- [Problem to solve] Count the lines in the records below that contain the word "width", and reply with that number alone.

- [Data for processing]
# # # # # # #
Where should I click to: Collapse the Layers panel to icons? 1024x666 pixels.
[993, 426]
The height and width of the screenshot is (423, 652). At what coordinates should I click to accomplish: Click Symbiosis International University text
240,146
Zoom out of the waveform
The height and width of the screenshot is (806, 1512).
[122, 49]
# # # # # # #
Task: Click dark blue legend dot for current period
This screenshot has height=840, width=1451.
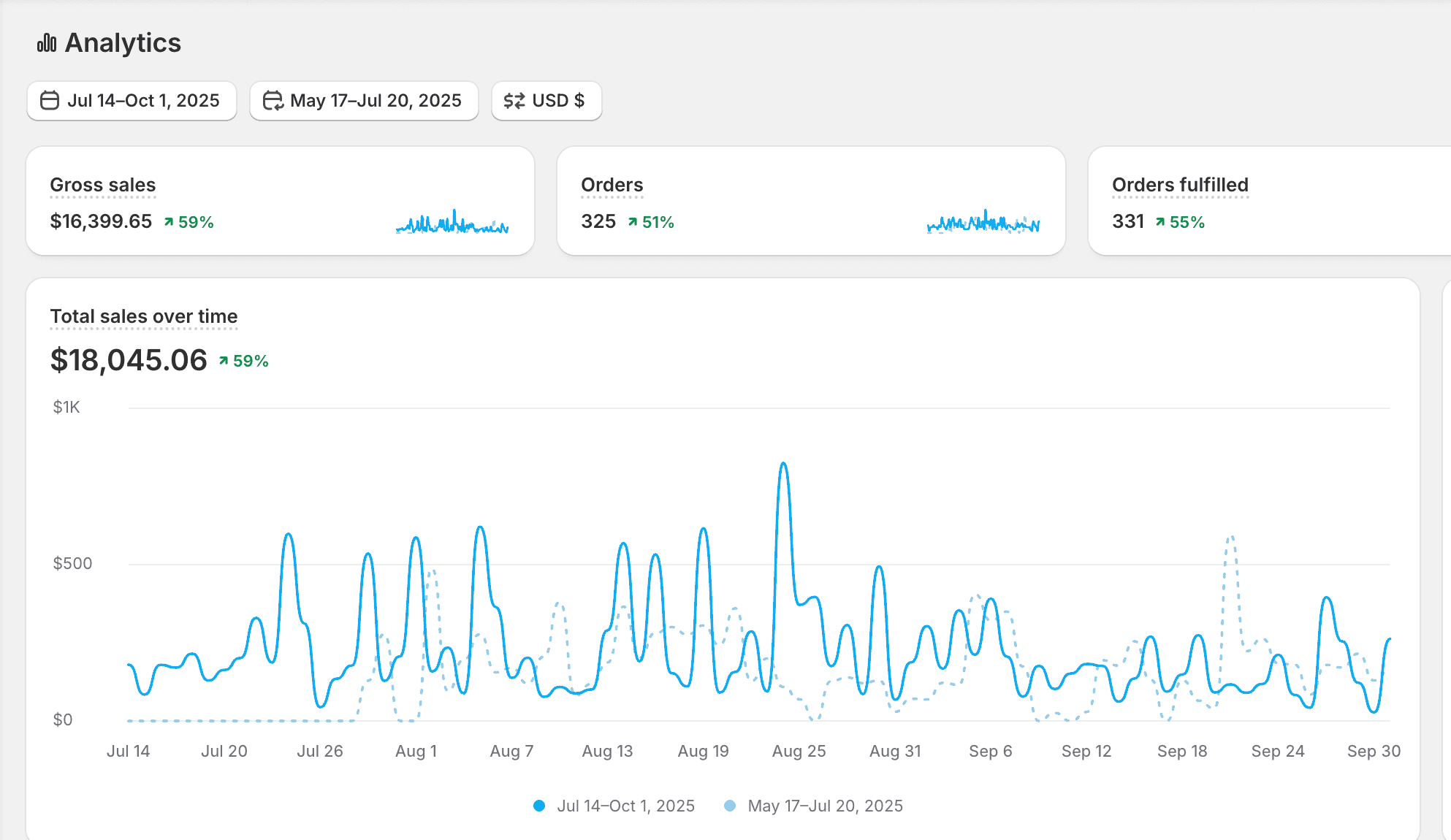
# # # # # # #
- [Response to the exercise] 3